We often have to work with a defined collection of values in our programs. Maps are one way of holding those defined values and retrieving those by names when we need to use. One easy way of reusing those predefined values have been using static maps in a class so that we don’t instantiate those same values again and again every time we use it. That’s a very basic and minimal thing to start with for any program.
But as your system goes bigger and you start sharing code among many team members and many modules of your system, and as performance issues become more important than anything else, and on top of it if you are working on multi-threaded environments – you know you have to play the game at a higher level than this.

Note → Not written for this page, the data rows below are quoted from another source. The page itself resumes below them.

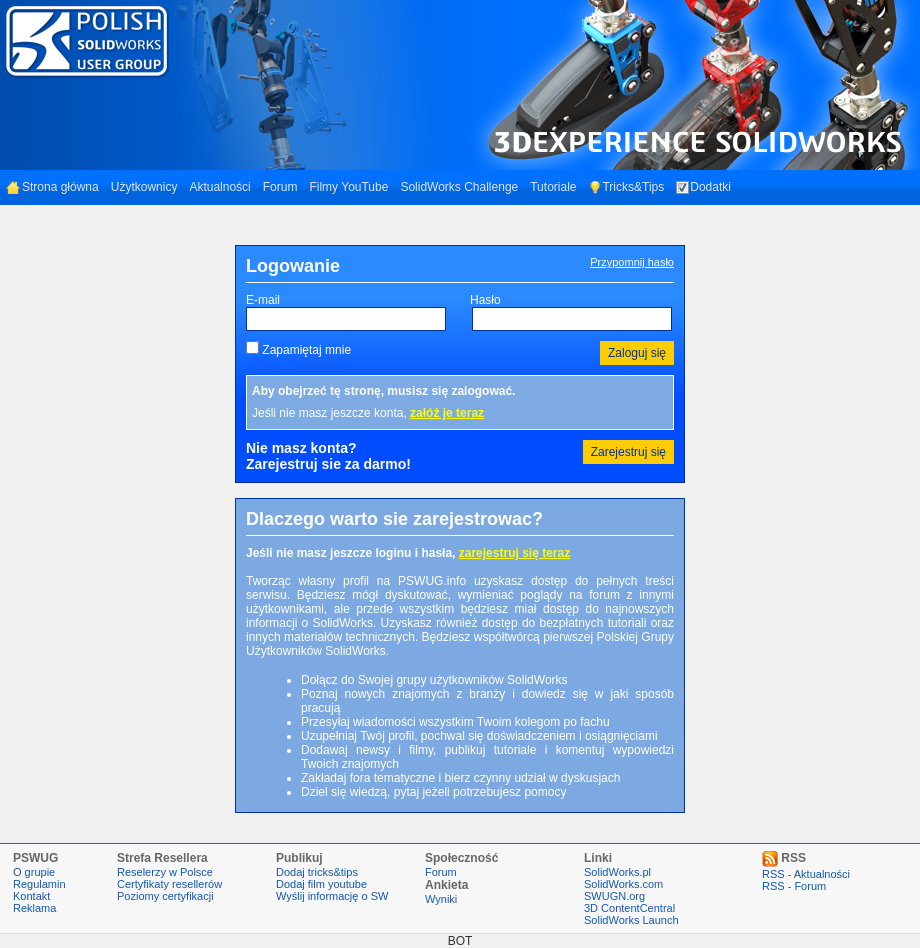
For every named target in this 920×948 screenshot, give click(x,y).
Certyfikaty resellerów (169, 884)
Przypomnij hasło (632, 262)
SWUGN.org (614, 896)
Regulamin (39, 884)
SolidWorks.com (623, 884)
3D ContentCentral (629, 908)
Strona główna (52, 187)
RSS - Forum (794, 886)
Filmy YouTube (348, 187)
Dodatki (703, 187)
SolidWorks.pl (617, 872)
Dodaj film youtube (321, 884)
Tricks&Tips (626, 187)
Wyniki (441, 899)
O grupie (34, 872)
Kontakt (31, 896)
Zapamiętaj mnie (306, 350)
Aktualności (219, 187)
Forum (280, 187)
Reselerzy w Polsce (165, 872)
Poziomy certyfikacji (165, 896)
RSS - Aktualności (806, 874)
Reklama (34, 908)
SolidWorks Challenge (459, 187)
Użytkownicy (144, 187)
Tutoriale (553, 187)
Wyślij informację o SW (332, 896)
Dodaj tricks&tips (317, 872)
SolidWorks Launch (631, 920)
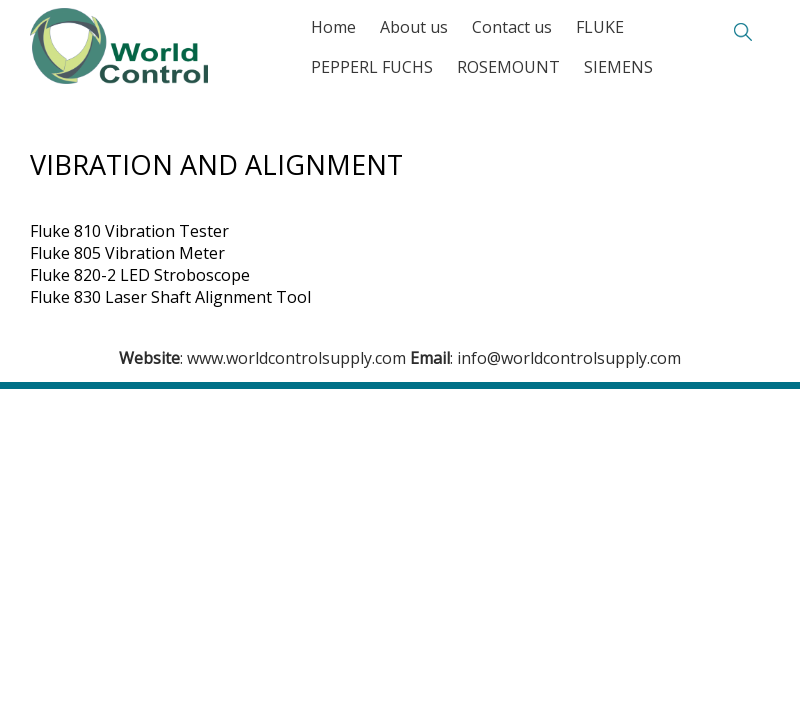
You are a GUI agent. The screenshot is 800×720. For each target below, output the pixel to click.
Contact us (512, 27)
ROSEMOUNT (508, 67)
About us (414, 27)
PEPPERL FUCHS (372, 67)
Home (333, 27)
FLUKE (600, 27)
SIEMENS (618, 67)
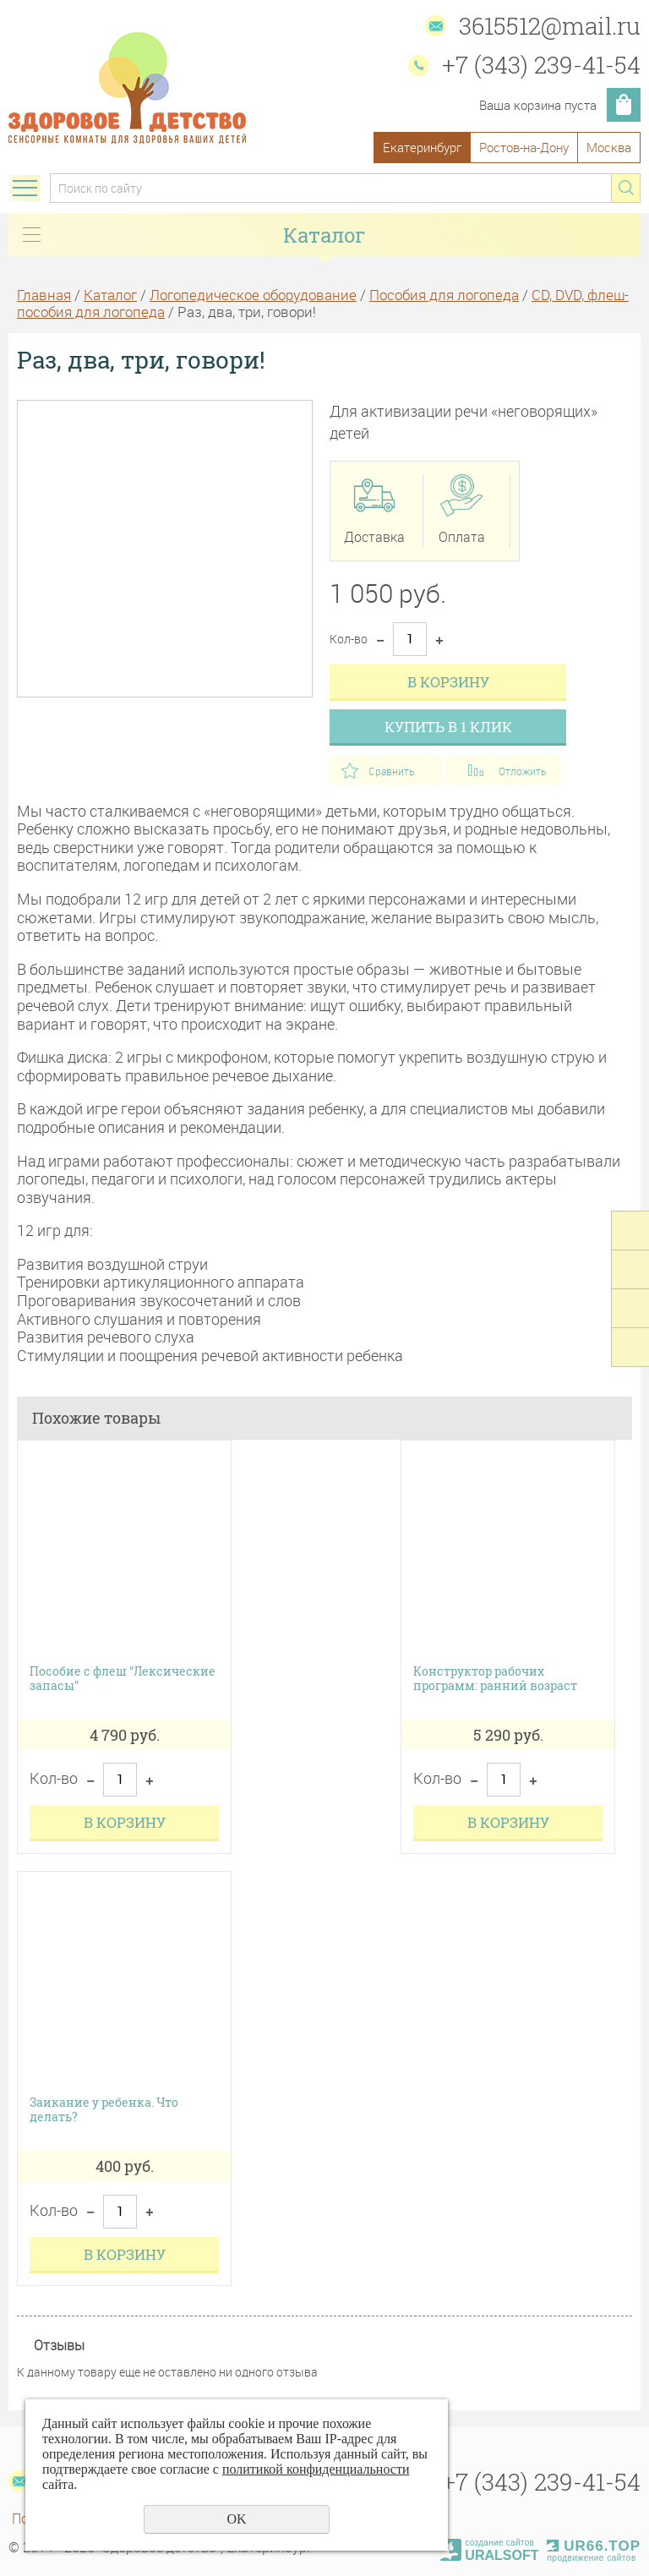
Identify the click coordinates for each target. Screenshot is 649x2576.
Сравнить (391, 771)
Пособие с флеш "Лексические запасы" (122, 1679)
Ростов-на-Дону (524, 147)
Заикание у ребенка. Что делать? (104, 2110)
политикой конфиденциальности (316, 2469)
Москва (608, 147)
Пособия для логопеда (444, 294)
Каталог (110, 294)
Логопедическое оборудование (253, 294)
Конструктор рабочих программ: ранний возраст (495, 1679)
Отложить (522, 771)
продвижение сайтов (591, 2557)
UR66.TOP (594, 2546)
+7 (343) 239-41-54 (541, 64)
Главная (44, 294)
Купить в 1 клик (448, 726)
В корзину (448, 682)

We recently hit a relevant bug around using static hashmap that led me to refactor and restructure a similar basic code to a more sophisticated fixed collection. I learnt that the use case for a completely fixed map is not well understood and clear to everyone. At the end of the analysis and refactoring what I came up with can be simplified to a small program that I developed for my readers here.
Please look at my public github repository for the source code while I walk you through it – https://github.com/ashikuzzaman/javashare
There are two major ways of generating a fixed map other than writing your own collection data structure. First option is what comes with Java Standard Edition – an API to make any collection unmodifiable that gives you a read-only view of a modifiable collection. For Map it is Collections.unmodifiableMap(map).
Second option to make a map fixed we get from Google’s Guava library – Immutable collections. For Map, it is ImmutableMap which can be used instead of HashMap that we use more often in simple java programs. It makes sure once you build the map, you can no more add, update or remove any entry from it. While both of these give you a simplistic fixed size map, they have important behavioral difference. Additionally, none of them can guarantee you a truly fixed map where not only entries can’t be manipulated but each value for each entry also can’t be manipulated either. Let’s see where the gap is with them and how we can overcome the gap.
In FixedMap.java, FixedContentMap.java and FixedMapRunner.java from the above project, we are working with a modifiable map, an unmodifiable map (that wraps around the modifiable map) and an immutable map (that picks the values of the modifiable map to build itself). Both unmodifiable map and immutable map, once built, will not allow you to add any new element, remove any existing element or update any element with a new value using their own references. But we can add any number of elements to modifiable map even after the other 2 maps are built out of it. And that’s where the difference between unmodifiable map and immutable map becomes evident. Look at the program output for first 4 print statements and see where unmodifiable map falls short. While immutable map wont change in size even if you add new entry to the modifiable map out of which it was built, the unmodifiable map will increase in size as long as you are using a different entry point (other than the reference variable of unmodifiable map itself) to the modifiable map to add new elements. So clearly, Immutable map has an edge over Unmodifiable map when it comes to working with fixed maps.
However, the next 4 print statements (5 to 8) show the shortcomings of both unmodfiable and immutable maps. When you say the map is immutable, you are only making sure no add, delete or update happens at an element level, more precisely, using the key of the element. But nothing is stopping you from adding a new element inside the values of a map, if the value itself is a collection. So in our case each map element values are individual set of Strings. So nothing is stopping the program to add values inside those Strings using the unmodifiable or immutable map references. This is the result of famous copy by value and copy by reference debate of Object Oriented Programming. And hence you see new values got added for “animals” as part of #7 and #8 prints. So despite Immutable map doing a better job than Unmodifiable map, I call it a fake fixed map. A true fixed map, better if I coin a term fixed content map, needs to ensure that even the individual values for each element is untouchable (i.e. read only).
To achieve that we extend FixedContentMap from FixedMap (because all fixed content map is a fixed map but some fixed maps may be fake fixed maps!). We just build the values in fixed content map as immutable sets. So now if anyone wants to change the value of the fixed content map, including the contents of any element – they will face a java.lang.UnsupportedOperationException as is evident when you run the program (you won’t see print statement #12 ever getting executed).
So my conclusion is, if used correctly, Google’s Guava library will allow you to work with truly fixed content collections in Java.